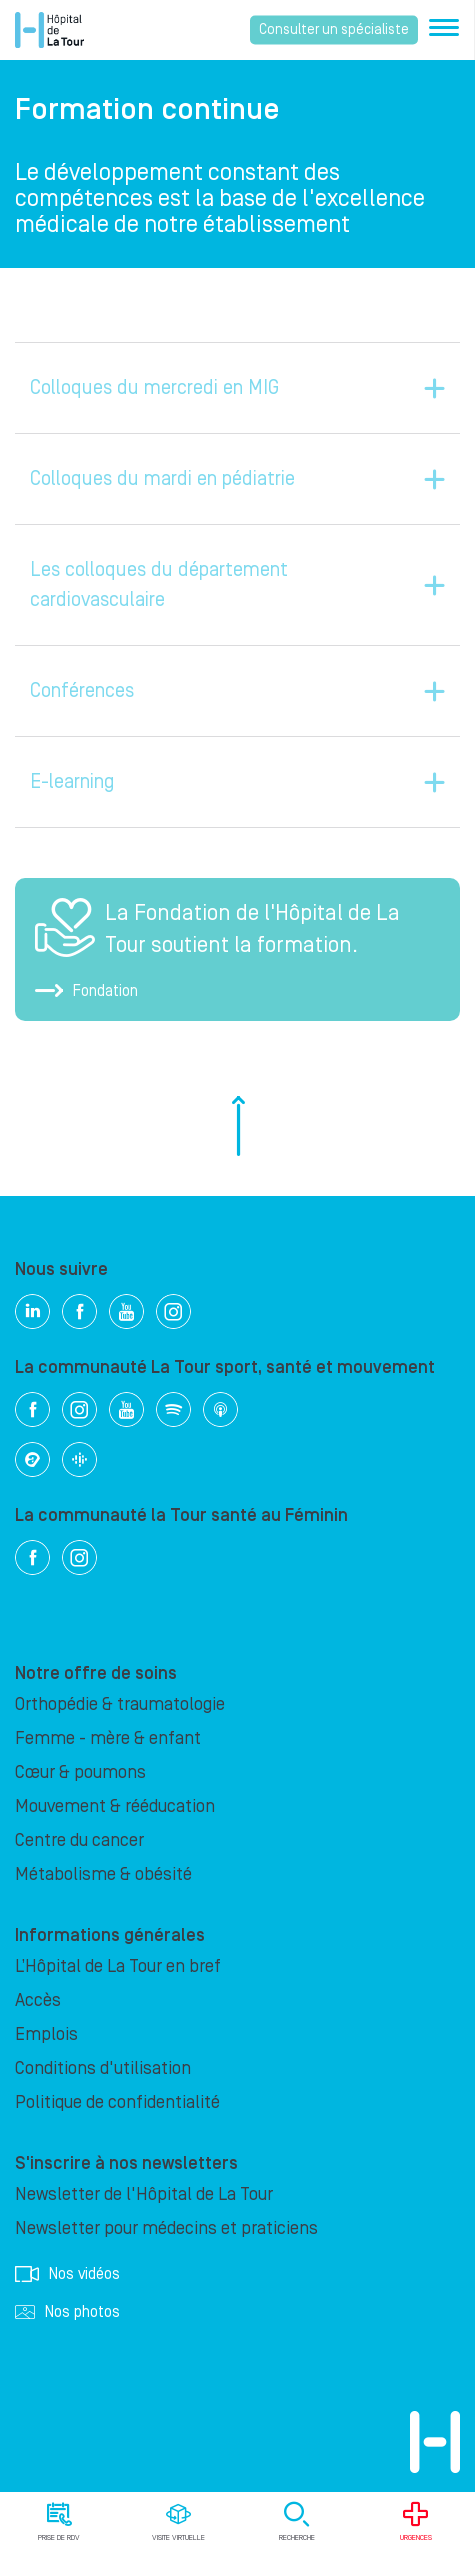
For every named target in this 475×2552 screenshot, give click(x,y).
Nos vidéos (67, 2274)
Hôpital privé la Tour (49, 30)
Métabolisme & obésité (103, 1874)
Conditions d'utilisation (103, 2068)
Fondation (86, 991)
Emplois (46, 2034)
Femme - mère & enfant (108, 1738)
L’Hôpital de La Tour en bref (118, 1966)
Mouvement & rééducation (115, 1806)
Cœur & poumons (80, 1772)
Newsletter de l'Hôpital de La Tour (144, 2194)
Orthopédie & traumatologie (120, 1704)
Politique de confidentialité (117, 2102)
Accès (38, 2000)
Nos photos (67, 2312)
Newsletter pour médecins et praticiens (166, 2228)
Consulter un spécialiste (334, 30)
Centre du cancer (79, 1840)
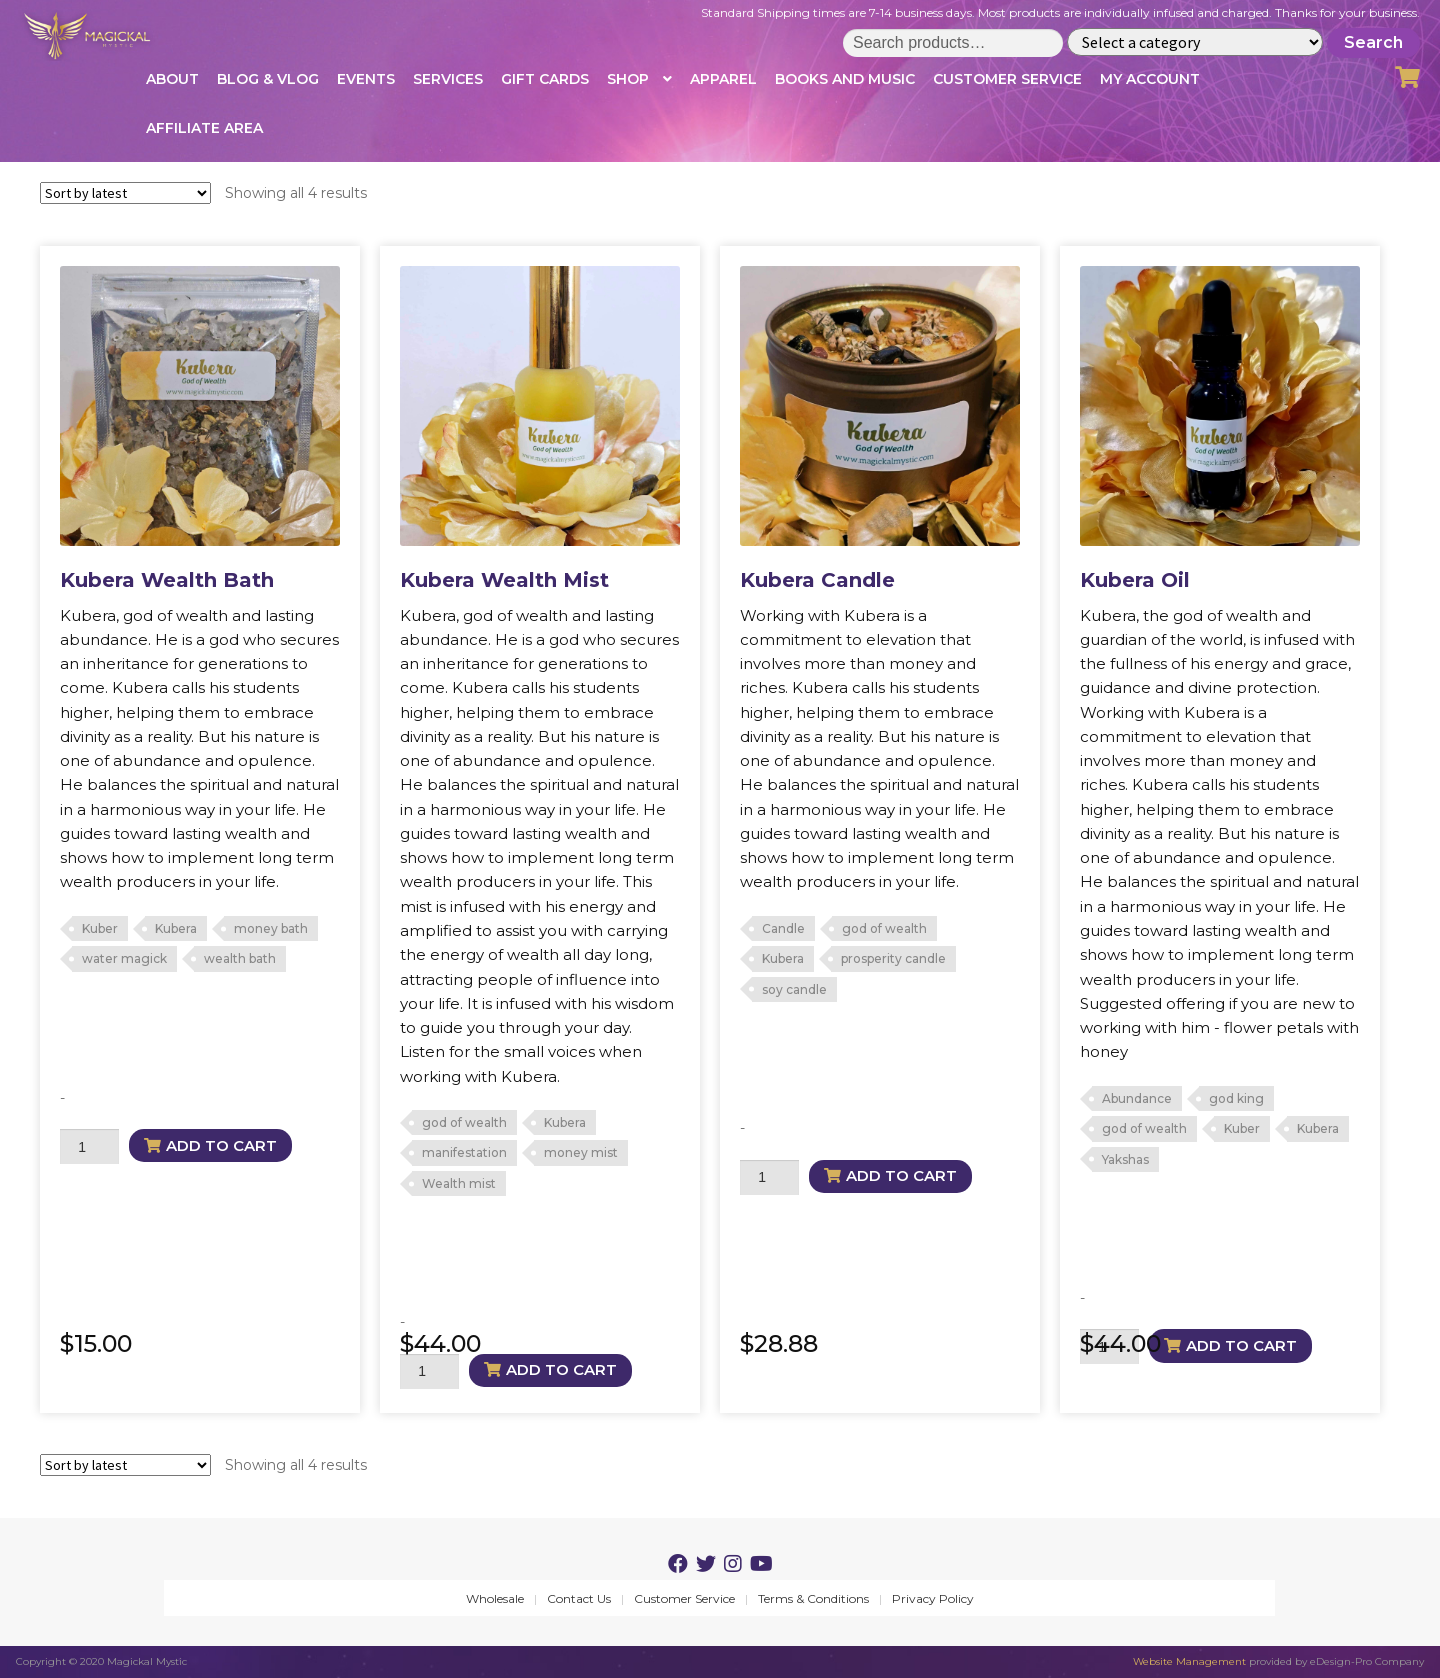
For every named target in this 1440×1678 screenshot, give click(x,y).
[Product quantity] (89, 1146)
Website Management (1189, 1661)
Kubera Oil (1135, 580)
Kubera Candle (817, 580)
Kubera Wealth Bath (167, 580)
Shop (628, 79)
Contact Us (579, 1598)
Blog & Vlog (268, 79)
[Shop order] (125, 193)
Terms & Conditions (813, 1598)
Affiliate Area (204, 128)
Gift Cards (545, 79)
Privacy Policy (933, 1598)
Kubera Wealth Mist (504, 580)
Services (448, 79)
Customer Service (1007, 79)
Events (366, 79)
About (172, 79)
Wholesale (495, 1598)
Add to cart (221, 1145)
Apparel (723, 79)
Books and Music (845, 79)
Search (1373, 42)
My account (1150, 79)
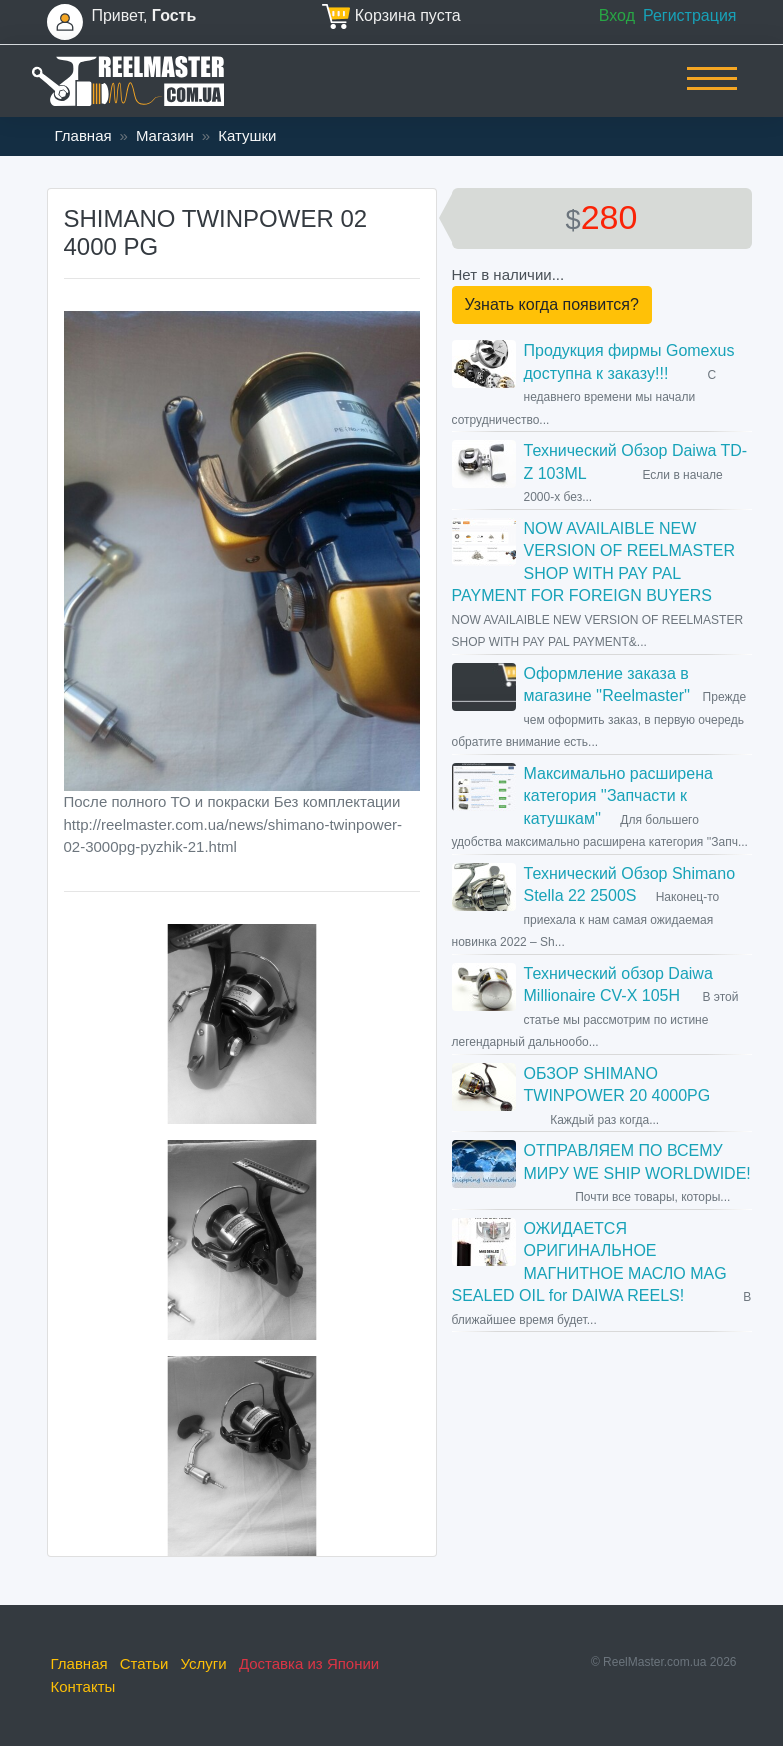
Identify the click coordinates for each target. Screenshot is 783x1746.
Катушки (247, 135)
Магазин (165, 135)
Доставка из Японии (309, 1663)
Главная (83, 135)
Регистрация (690, 15)
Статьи (144, 1663)
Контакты (83, 1686)
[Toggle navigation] (712, 92)
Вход (617, 15)
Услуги (204, 1663)
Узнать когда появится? (552, 304)
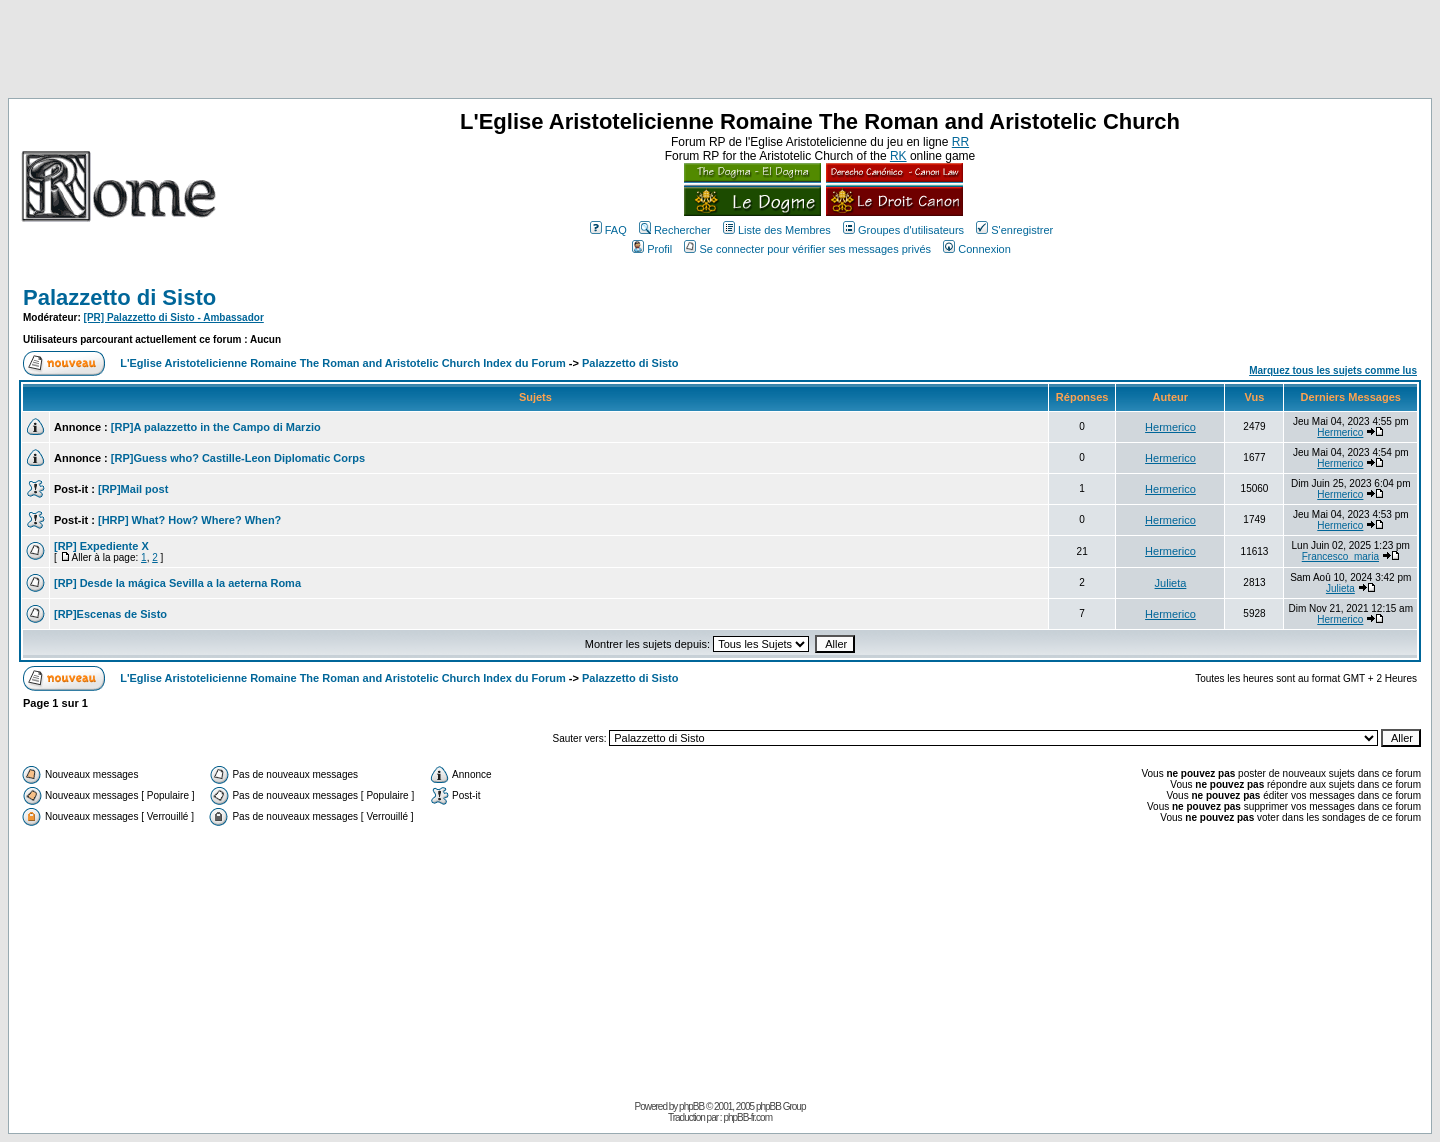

● What needs to be done: Arrange the stretch of data from its very start through the line containing "Centre du cancer (79, 1840)" as a numbered list, with no blank lines and no pictures.

● Task output:
1. For every named target in this 475×2552 screenshot, give click(x,y).
2. Nos vidéos (67, 2274)
3. Hôpital privé la Tour (49, 30)
4. Métabolisme & obésité (103, 1874)
5. Conditions d'utilisation (103, 2068)
6. Fondation (86, 991)
7. Emplois (46, 2034)
8. Femme - mère & enfant (108, 1738)
9. L’Hôpital de La Tour en bref (118, 1966)
10. Mouvement & rééducation (115, 1806)
11. Cœur & poumons (80, 1772)
12. Newsletter de l'Hôpital de La Tour (144, 2194)
13. Orthopédie & traumatologie (120, 1704)
14. Politique de confidentialité (117, 2102)
15. Accès (38, 2000)
16. Nos photos (67, 2312)
17. Newsletter pour médecins et praticiens (166, 2228)
18. Consulter un spécialiste (334, 30)
19. Centre du cancer (79, 1840)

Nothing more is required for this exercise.